====== Material for this task ======
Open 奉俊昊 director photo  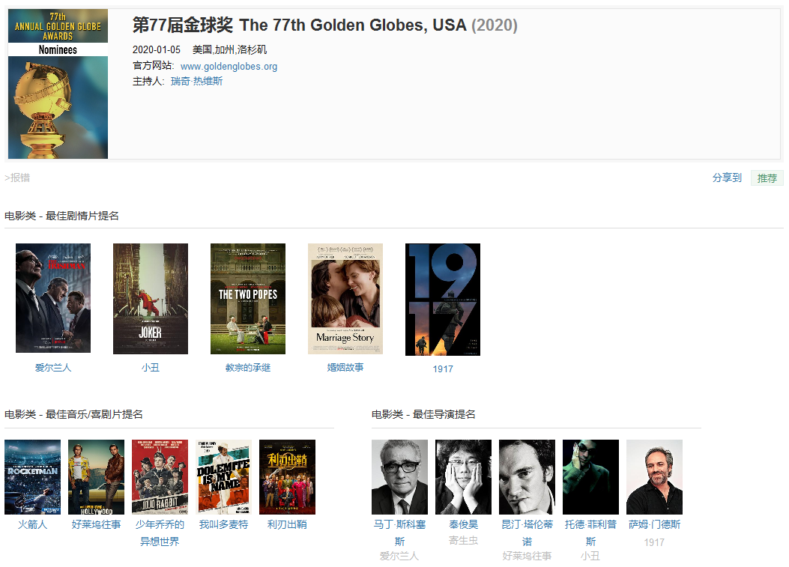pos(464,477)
======
====== Material for this task ======
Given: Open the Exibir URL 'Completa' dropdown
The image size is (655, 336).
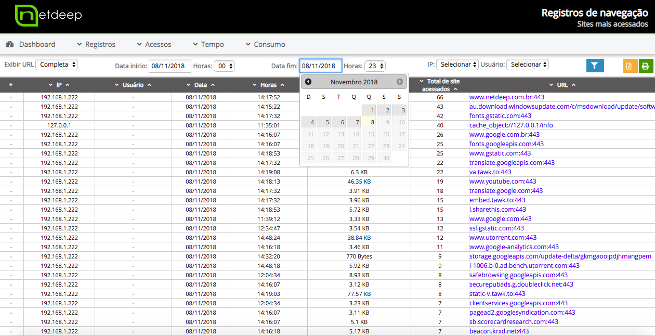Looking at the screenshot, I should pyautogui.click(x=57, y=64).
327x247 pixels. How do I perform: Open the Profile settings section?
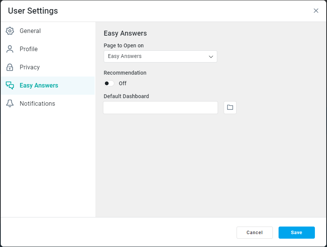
======
> Problem to solve
From the line holding "The image size is (655, 336)." to the line holding "327x247 pixels. How", both included, retype the entries above exactly and drop the pictures.

> Completed exercise
The image size is (655, 336).
Looking at the screenshot, I should pyautogui.click(x=57, y=64).
327x247 pixels. How do I perform: Open the Profile settings section?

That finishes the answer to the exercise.